In Seaborn, we can use jointplot() to plot the joint distribution between two features along with the marginal distribution for each of the features. This function creates multi-panel plots, and it provides useful statistical visualization for any two features in a dataset.

The joint distribution drawn in the central plot displays the simultaneous behavior of the two features as they both change, i.e., it provides information about the probability of different combinations of values for the two features.

The marginal distribution plots are shown on the side axes, and they present the distribution of each feature when considered independently by ignoring or “marginalizing out” the other feature. I.e., they show the histogram for numerical features or the bar plot for categorical features.

[28]:
sns.jointplot(data=tips, x='total_bill', y='tip');
../../../_images/Lectures_Theme_2-Data_Engineering_Lecture_12-Seaborn_Lecture_12-Seaborn_55_0.png

In the function jointplot(), the following options for the parameter kind are available:

  • scatter (default) displays a scatter plot

  • hex displays a hexagonal binning style to visualize the density

  • kde displays kernel density estimates

  • reg displays a scatter plot with a linear regression line

  • resid displays the residuals of a linear regression, useful for checking goodness of fit

[29]:
sns.jointplot(data=tips, x='total_bill', y='tip', kind='hex');
../../../_images/Lectures_Theme_2-Data_Engineering_Lecture_12-Seaborn_Lecture_12-Seaborn_57_0.png
[30]:
sns.jointplot(data=tips, x='total_bill', y='tip', hue='day', kind='kde');
../../../_images/Lectures_Theme_2-Data_Engineering_Lecture_12-Seaborn_Lecture_12-Seaborn_58_0.png
[31]:
sns.jointplot(data=tips, x='total_bill', y='tip', kind='reg');
../../../_images/Lectures_Theme_2-Data_Engineering_Lecture_12-Seaborn_Lecture_12-Seaborn_59_0.png
[32]:
sns.jointplot(data=tips, x='total_bill', y='tip', kind='resid');
../../../_images/Lectures_Theme_2-Data_Engineering_Lecture_12-Seaborn_Lecture_12-Seaborn_60_0.png

Multivariate Analysis with pairplot()

Multivariate analysis explores relationships and dependencies among multiple features in a dataset, in order to reveal complex interactions between more several features.

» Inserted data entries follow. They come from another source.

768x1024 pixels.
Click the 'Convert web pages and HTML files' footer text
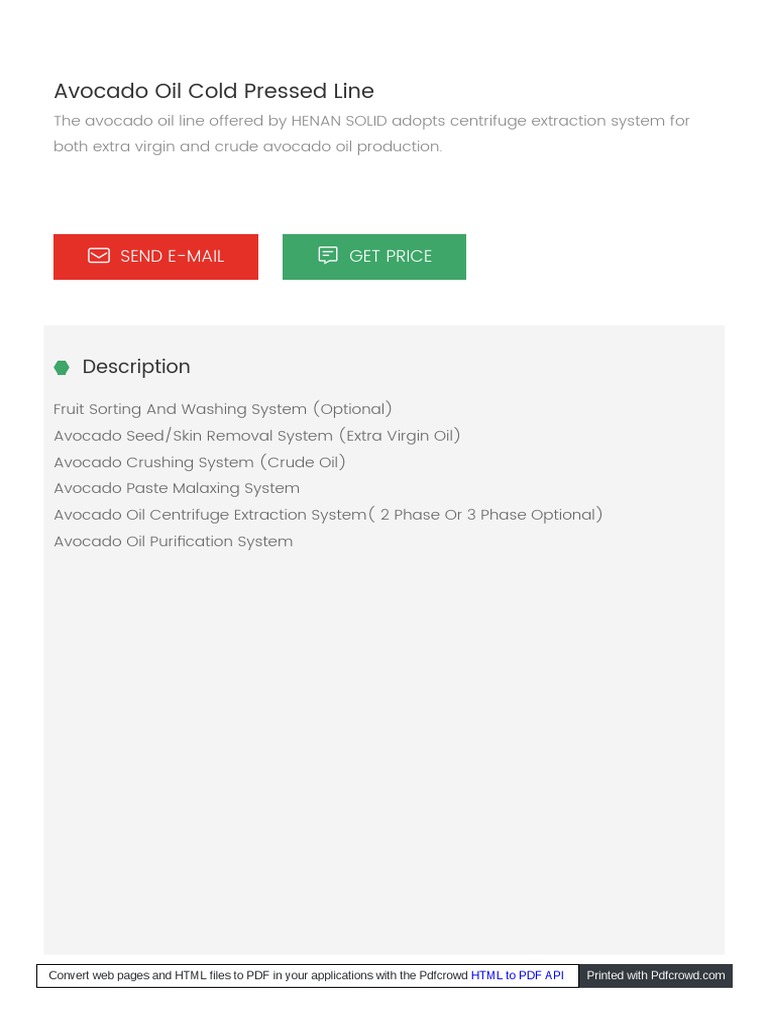(x=160, y=975)
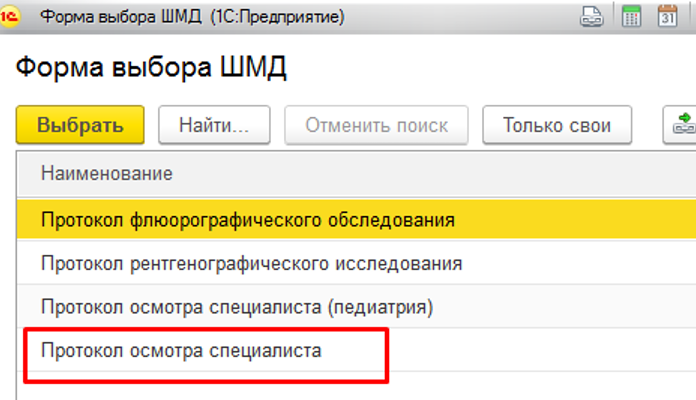Open the calculator icon in title bar
This screenshot has height=400, width=696.
pyautogui.click(x=631, y=16)
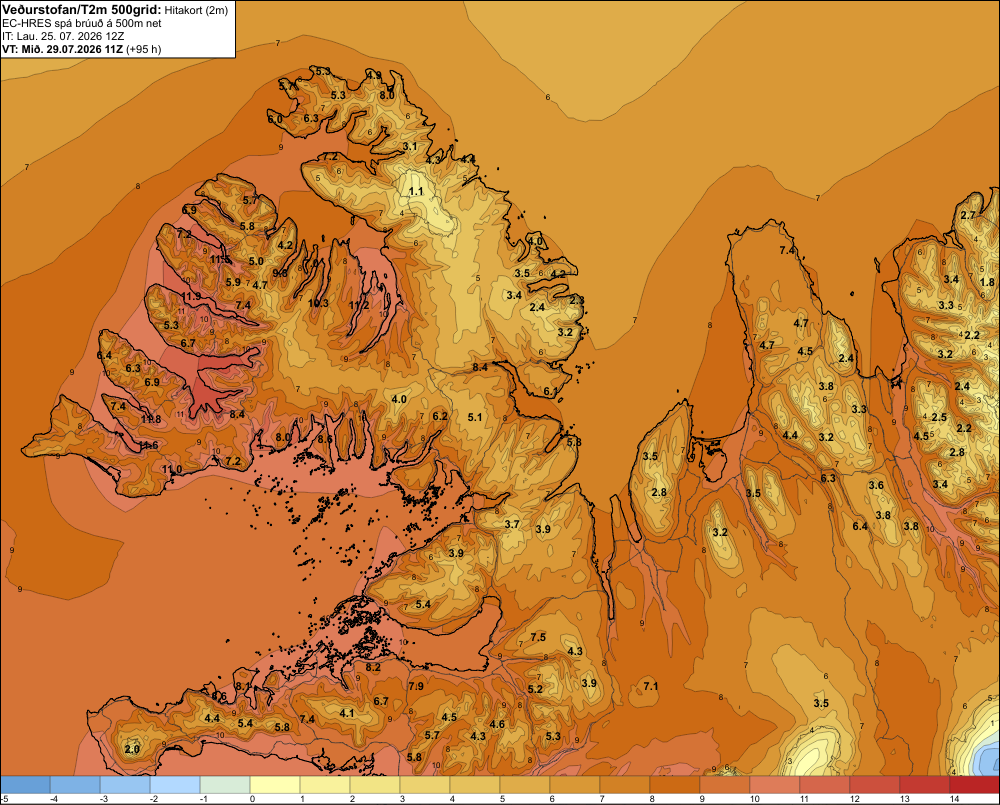Click the 11.0 label on the southwest coast
The image size is (1000, 805).
(172, 469)
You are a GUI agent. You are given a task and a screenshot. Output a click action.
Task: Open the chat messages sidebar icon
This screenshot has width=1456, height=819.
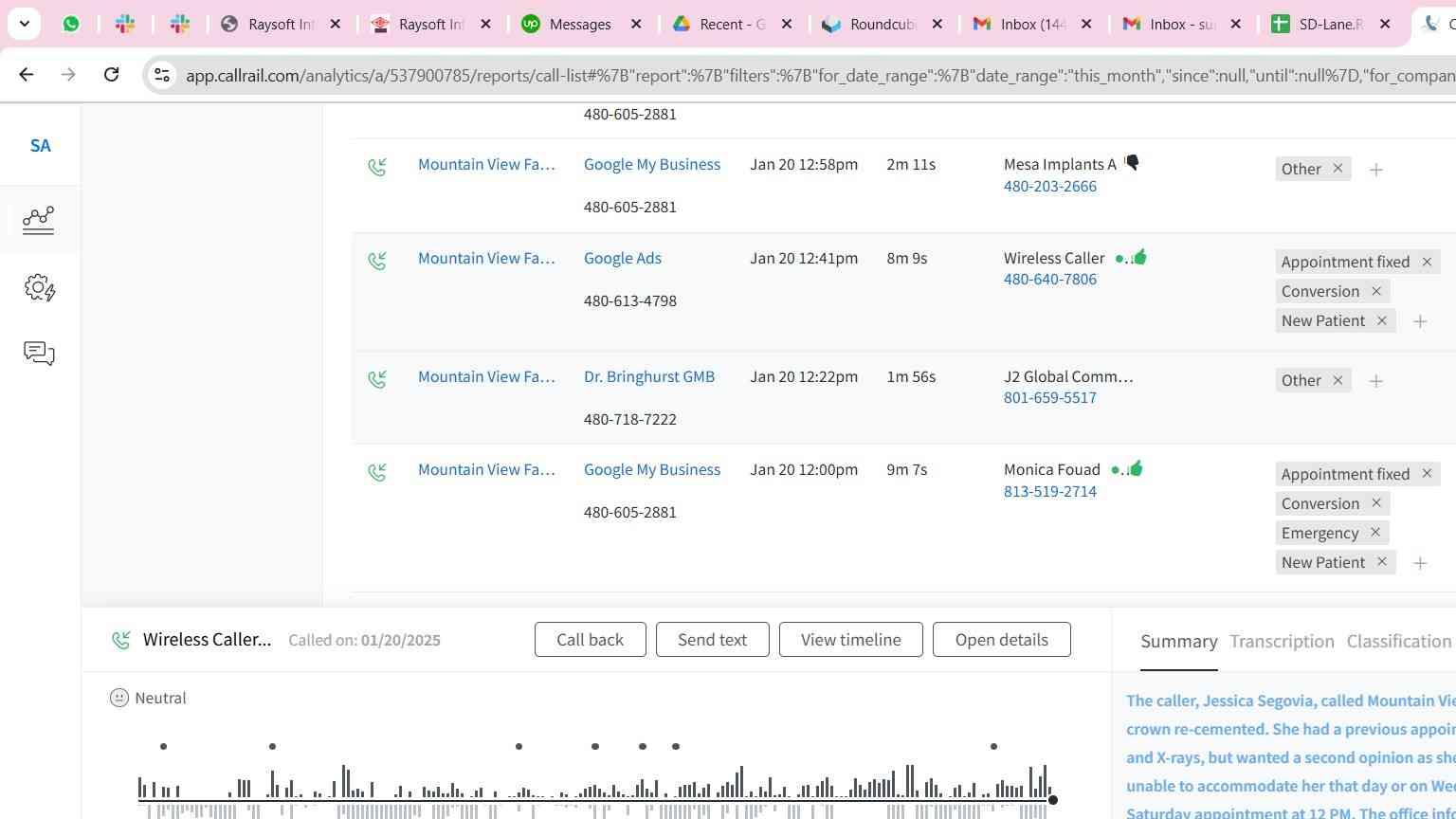(x=39, y=354)
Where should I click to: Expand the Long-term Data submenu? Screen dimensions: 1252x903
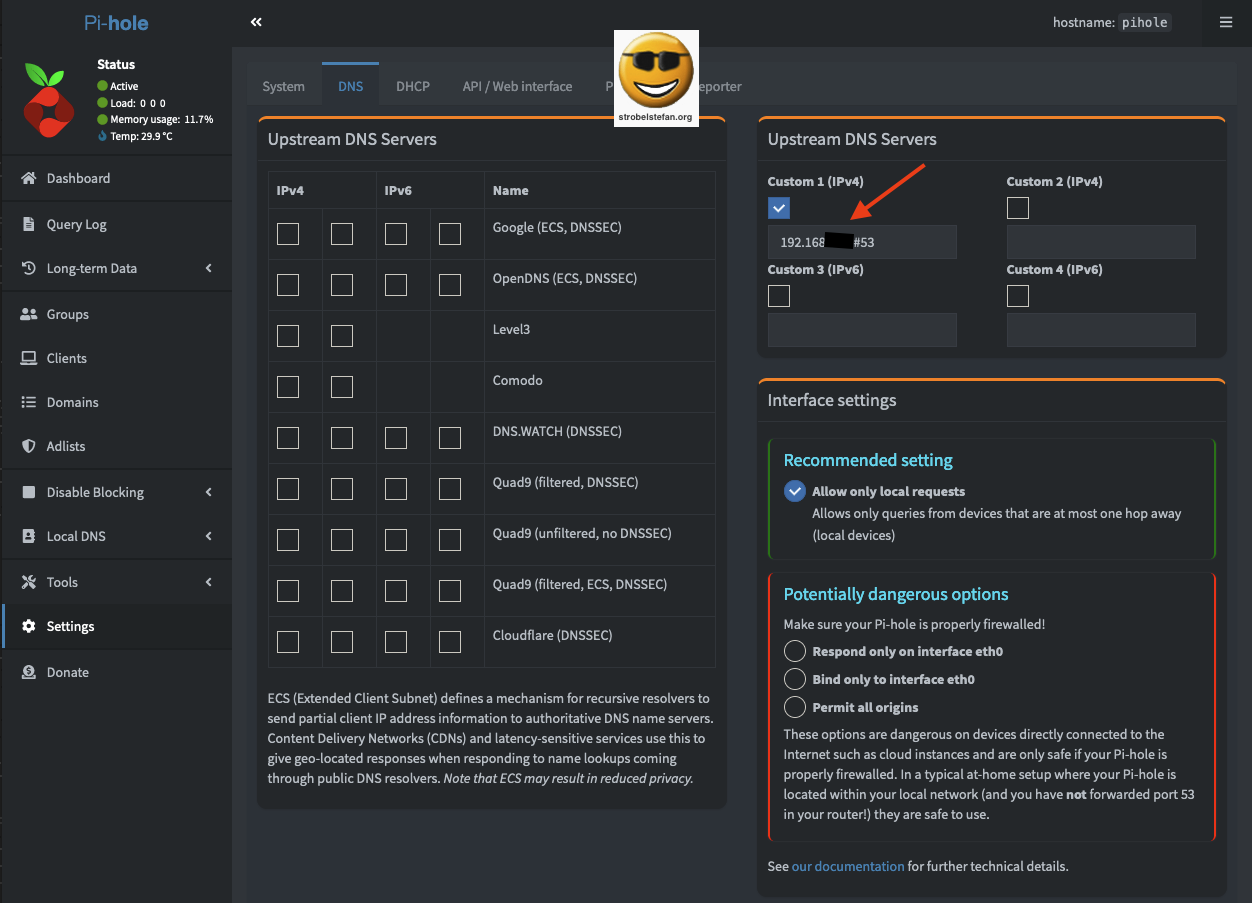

The function pairplot() visualizes all possible joint and marginal distributions for all pairwise relationships and for each variable in datasets. It allows to immediately notice relationships between the features.

In particular, pairplot() creates a grid of subplots, where the diagonal subplots are the marginal distributions of each feature (i.e., histograms for numerical features and bar plots for categorical features), and the off-diagonal subplots draw the pairwise joint distributions between different pairs of features.

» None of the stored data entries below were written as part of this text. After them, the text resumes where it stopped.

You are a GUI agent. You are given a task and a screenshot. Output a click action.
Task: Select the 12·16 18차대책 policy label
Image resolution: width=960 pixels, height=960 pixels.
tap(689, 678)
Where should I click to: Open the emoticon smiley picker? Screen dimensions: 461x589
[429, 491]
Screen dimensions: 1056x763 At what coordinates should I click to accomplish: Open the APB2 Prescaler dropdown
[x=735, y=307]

Note the difference: while jointplot() visualizes the relationship between two features (bivariate analysis), pairplot() visualizes the pairwise relationships between all features in a dataset (muliivariate analysis).

[33]:
sns.pairplot(tips);
../../../_images/Lectures_Theme_2-Data_Engineering_Lecture_12-Seaborn_Lecture_12-Seaborn_62_0.png

Plotting Distributions with rugplot()

The function rugplot() visualizes marginal distributions by drawing ticks or dashes along the x-axis and/or y-axis in a plot. It consists of short vertical ‘ticks’ where each tick shows the presence of a data point at that value on the axis. This plot is useful for showing the density of data points along an axis.

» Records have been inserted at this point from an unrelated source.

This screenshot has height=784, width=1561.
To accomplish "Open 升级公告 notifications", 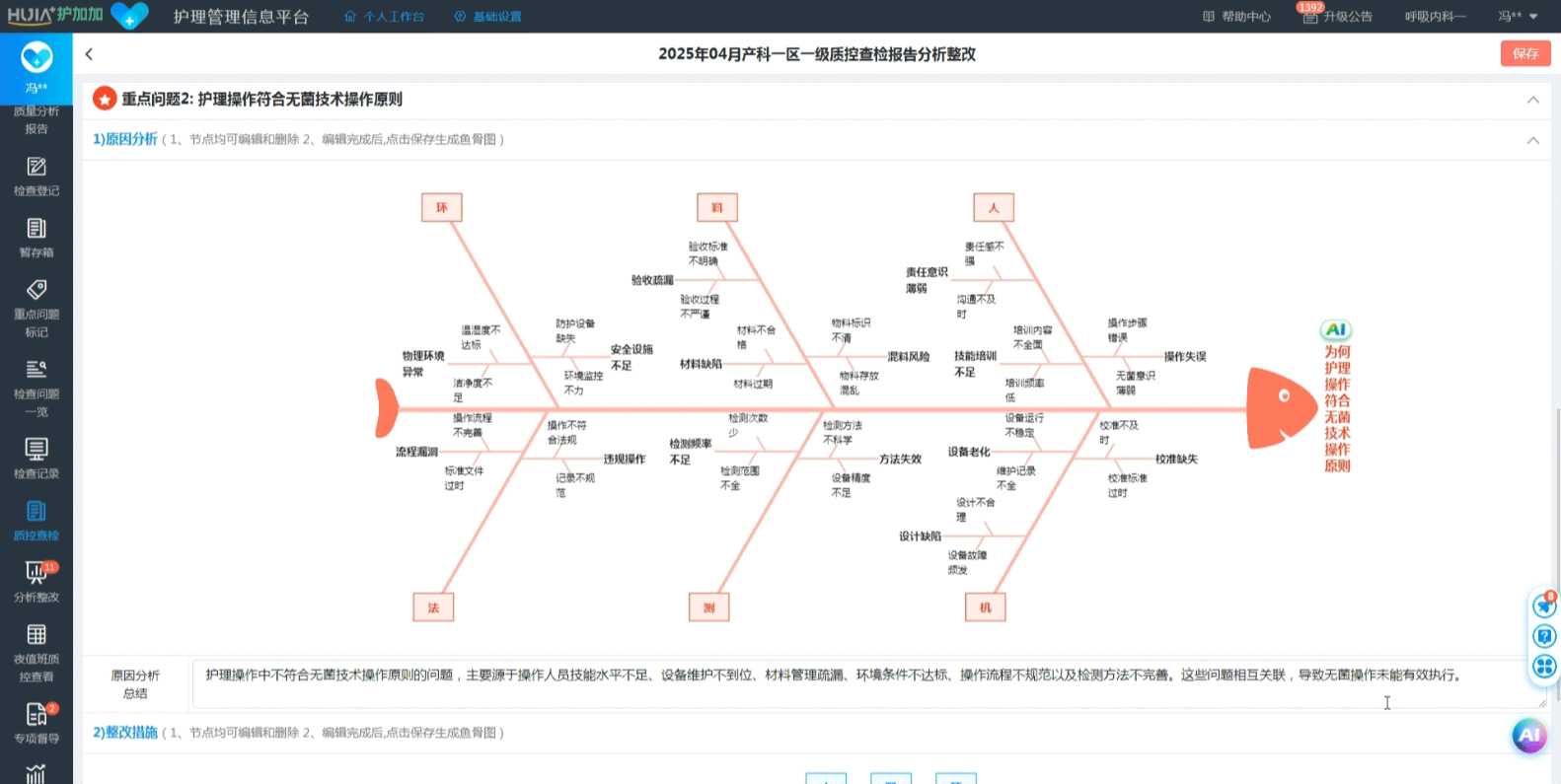I will [1338, 17].
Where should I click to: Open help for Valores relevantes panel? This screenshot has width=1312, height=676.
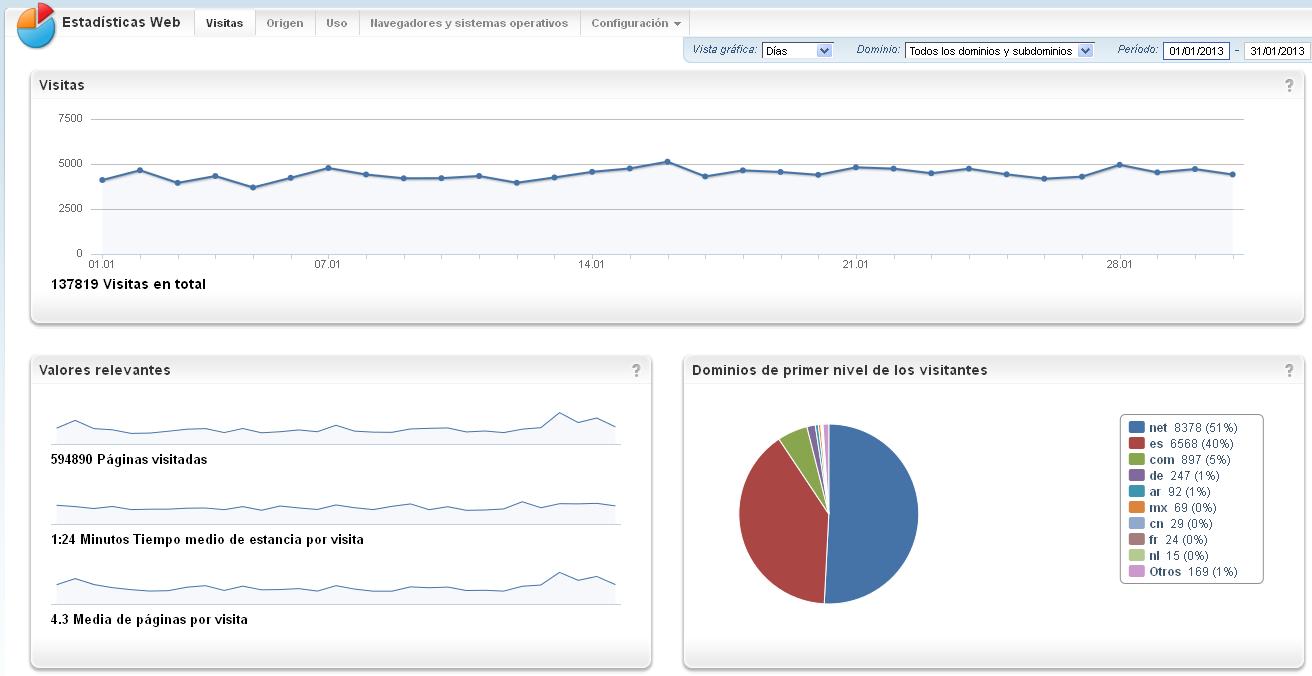click(636, 371)
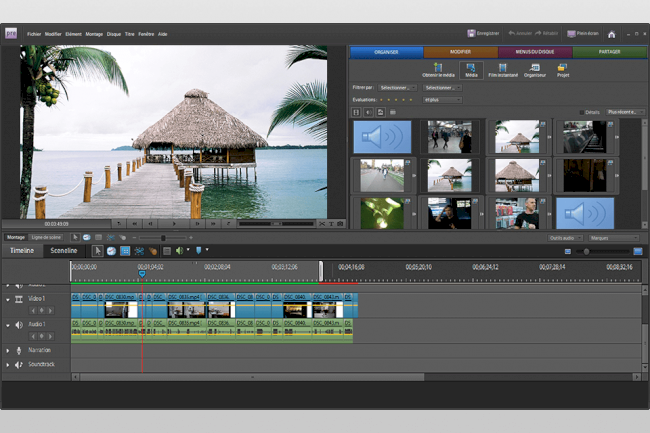Open the first Filtrer par dropdown
Screen dimensions: 650x433
(x=397, y=88)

The ticks in the plot resemble the appearance of a rug, therefore, it is named a rug plot.

[34]:
sns.rugplot(data=tips, x='total_bill', y='tip');
../../../_images/Lectures_Theme_2-Data_Engineering_Lecture_12-Seaborn_Lecture_12-Seaborn_64_0.png

Similarly, we can combine relplot() and rugplot() in one figure.

[35]:
sns.relplot(data=tips, x='total_bill', y='tip')
sns.rugplot(data=tips, x='total_bill', y='tip');
../../../_images/Lectures_Theme_2-Data_Engineering_Lecture_12-Seaborn_Lecture_12-Seaborn_66_0.png

Kernel Density Estimation (KDE) Plot with kdeplot()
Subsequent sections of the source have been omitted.